On May 30, 2017, the Ontario government tabled Bill 139, the Building Better Communities and Conserving Watersheds Act, 2017 [PDF] (Bill 139) for 1st Reading in the provincial legislature.[1] If passed in its current form, Bill 139 will significantly overhaul the manner in which local planning decisions are reviewed in Ontario, placing greater authority in the hands of elected municipal councils and local planning authorities.

Bill 139 proposes to continue Ontario’s oldest administrative tribunal, the Ontario Municipal Board (the OMB) under a new name, the Local Planning Appeal Tribunal (the Tribunal). While many of the proposed Tribunal’s practices and procedures are commensurate with those of the OMB, some of the amendments introduced by Bill 139 will considerably alter the manner in which planning appeals are conducted in Ontario. Some of the significant changes introduced by the proposed legislation include:

  • amending the Planning Act to effectively eliminate de novo hearings and limit the Tribunal’s authority to overturn a municipal decision of a local council or planning authority related to official plans, by-laws and plans of subdivision to situations where the decision does not conform or is inconsistent with provincial policies or municipal plans;
  • sheltering certain planning decisions from appeal or severely constricting the basis on which those decisions may be appealed; and
  • establishing the Local Planning Appeal Support Centre with a mandate of supporting eligible Ontarians in navigating the land use planning appeal process.

The following Osler Update highlights these and other key changes announced in Bill 139 and provides insights on the potential impact of those changes.

The enactment of the Local Planning Appeal Tribunal Act, 2017 and the creation of the Local Planning Appeal Tribunal

The most transformative change proposed in Bill 139 is the enactment of the Local Planning Appeal Tribunal Act, 2017 (the LPAT Act). As proposed, the LPAT Act repeals the Ontario Municipal Board Act (OMB Act) and continues the OMB as the Local Planning Appeal Tribunal. While many of the provisions of the proposed LPAT Act are substantively the same as those in the OMB Act, the LPAT Act does introduce some changes which will alter the manner in which the Tribunal conducts planning proceedings vis-à-vis the OMB.
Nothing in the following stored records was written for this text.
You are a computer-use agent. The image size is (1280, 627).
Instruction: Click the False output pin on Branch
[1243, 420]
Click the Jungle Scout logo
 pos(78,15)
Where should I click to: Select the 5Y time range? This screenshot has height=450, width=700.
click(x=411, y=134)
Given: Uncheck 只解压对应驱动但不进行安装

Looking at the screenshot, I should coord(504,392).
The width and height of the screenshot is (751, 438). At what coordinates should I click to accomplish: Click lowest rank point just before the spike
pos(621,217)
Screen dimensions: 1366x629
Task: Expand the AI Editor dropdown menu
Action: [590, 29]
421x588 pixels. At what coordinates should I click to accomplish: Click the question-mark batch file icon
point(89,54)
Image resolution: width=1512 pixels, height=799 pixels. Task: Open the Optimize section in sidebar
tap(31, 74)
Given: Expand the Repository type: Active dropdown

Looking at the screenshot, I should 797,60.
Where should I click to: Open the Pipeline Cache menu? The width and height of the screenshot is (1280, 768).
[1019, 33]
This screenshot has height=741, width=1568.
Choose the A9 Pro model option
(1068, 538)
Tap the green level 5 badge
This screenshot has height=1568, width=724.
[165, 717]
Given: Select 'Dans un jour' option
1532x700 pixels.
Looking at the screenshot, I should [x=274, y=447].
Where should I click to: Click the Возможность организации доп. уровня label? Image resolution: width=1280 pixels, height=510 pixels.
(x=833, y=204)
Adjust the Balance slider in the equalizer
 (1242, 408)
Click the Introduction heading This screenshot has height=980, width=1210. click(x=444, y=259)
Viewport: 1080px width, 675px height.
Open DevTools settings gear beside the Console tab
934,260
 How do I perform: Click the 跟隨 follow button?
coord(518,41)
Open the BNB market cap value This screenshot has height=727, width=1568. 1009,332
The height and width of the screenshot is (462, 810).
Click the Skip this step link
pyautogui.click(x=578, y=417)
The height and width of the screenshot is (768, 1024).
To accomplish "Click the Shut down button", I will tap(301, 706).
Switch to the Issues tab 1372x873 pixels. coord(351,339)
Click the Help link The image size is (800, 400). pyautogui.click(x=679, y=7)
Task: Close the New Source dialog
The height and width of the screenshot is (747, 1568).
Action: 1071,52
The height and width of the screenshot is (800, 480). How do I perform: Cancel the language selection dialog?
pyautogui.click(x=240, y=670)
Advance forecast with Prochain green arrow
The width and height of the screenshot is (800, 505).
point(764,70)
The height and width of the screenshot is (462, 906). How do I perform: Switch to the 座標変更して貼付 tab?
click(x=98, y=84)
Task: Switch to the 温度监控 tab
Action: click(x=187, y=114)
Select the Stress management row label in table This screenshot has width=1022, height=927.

The elimination of de novo hearings for certain planning appeals

The OMB currently conducts de novo hearings from decisions of municipal or approval authorities. Under this system, the OMB must “have regard to” decisions by a municipal council, but the Board is able to make its decision independent of, and without deference to, the initial decision. Under this approach, the OMB has been afforded considerable authority to overturn a municipal decision whenever it finds that the municipality did not reach the “best” planning decision.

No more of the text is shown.